* DESCRIPTION OF THE TASK
Collect each line of the records that contains the word "This", and copy every such line in full.

* DATASET RECORDS
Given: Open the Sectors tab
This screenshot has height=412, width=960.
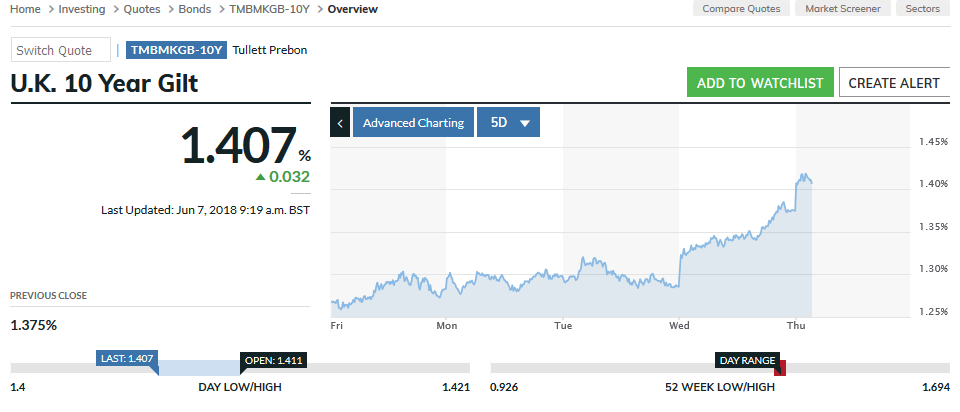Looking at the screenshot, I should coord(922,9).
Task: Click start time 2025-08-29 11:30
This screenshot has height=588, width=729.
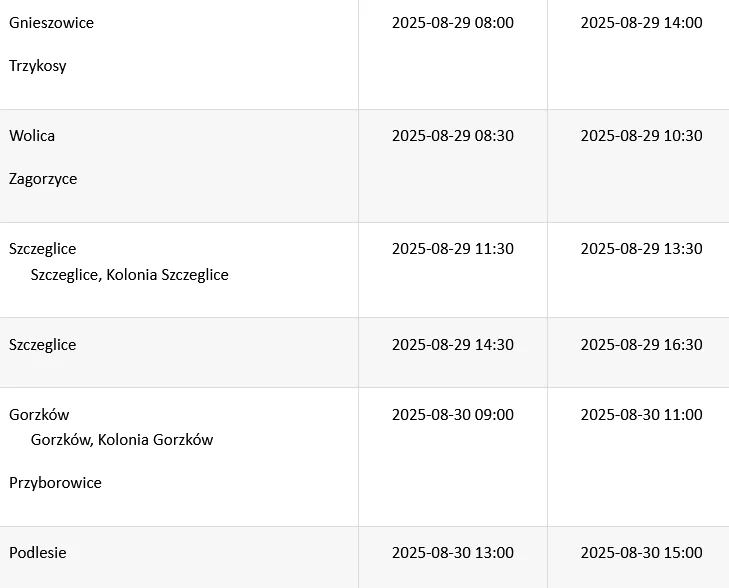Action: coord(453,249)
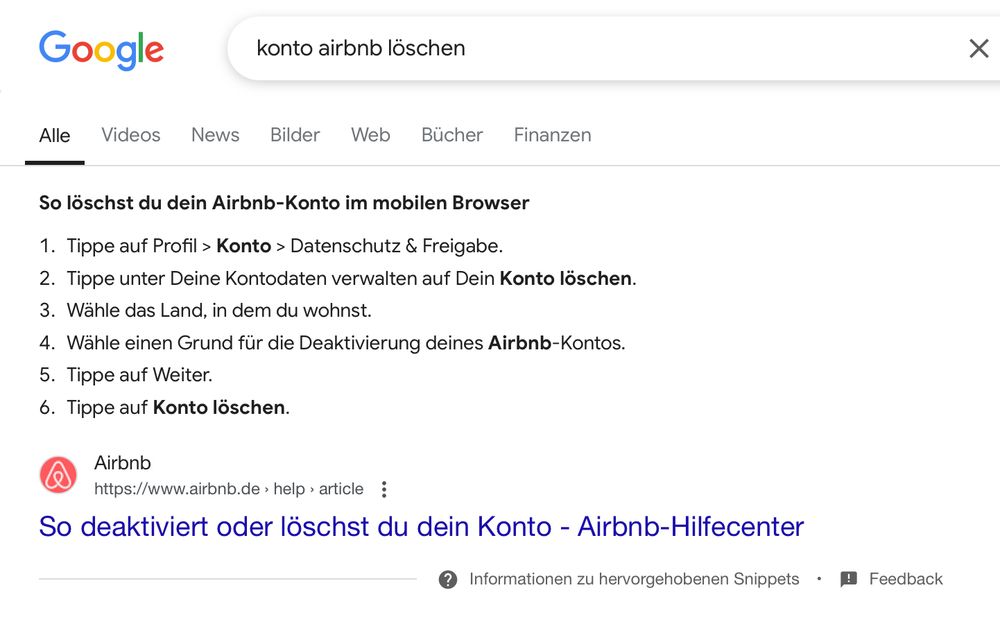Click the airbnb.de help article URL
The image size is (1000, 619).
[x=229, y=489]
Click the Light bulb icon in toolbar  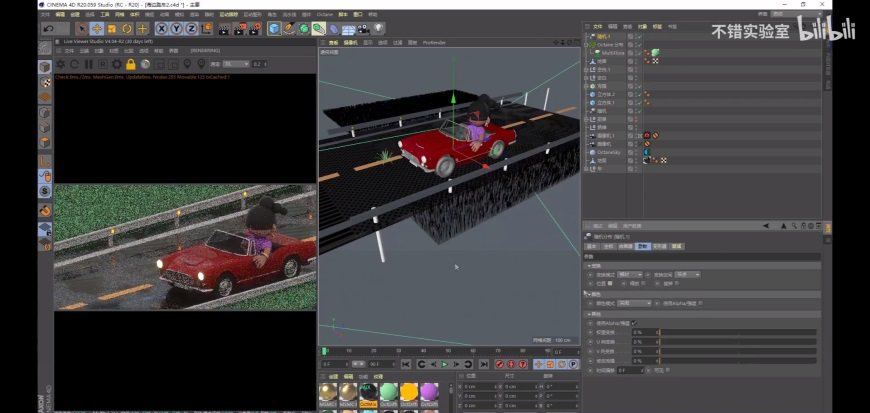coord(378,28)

--

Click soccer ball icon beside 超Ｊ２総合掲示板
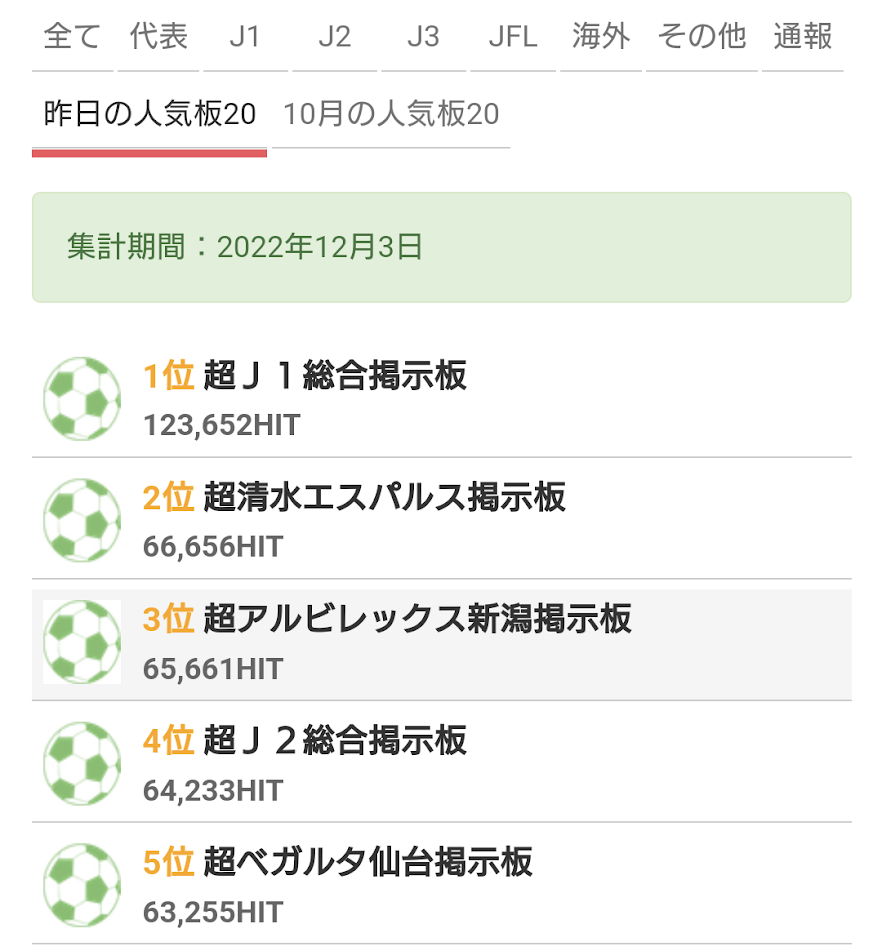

* FINAL RESULT
This screenshot has height=412, width=960.
This screenshot has height=588, width=729.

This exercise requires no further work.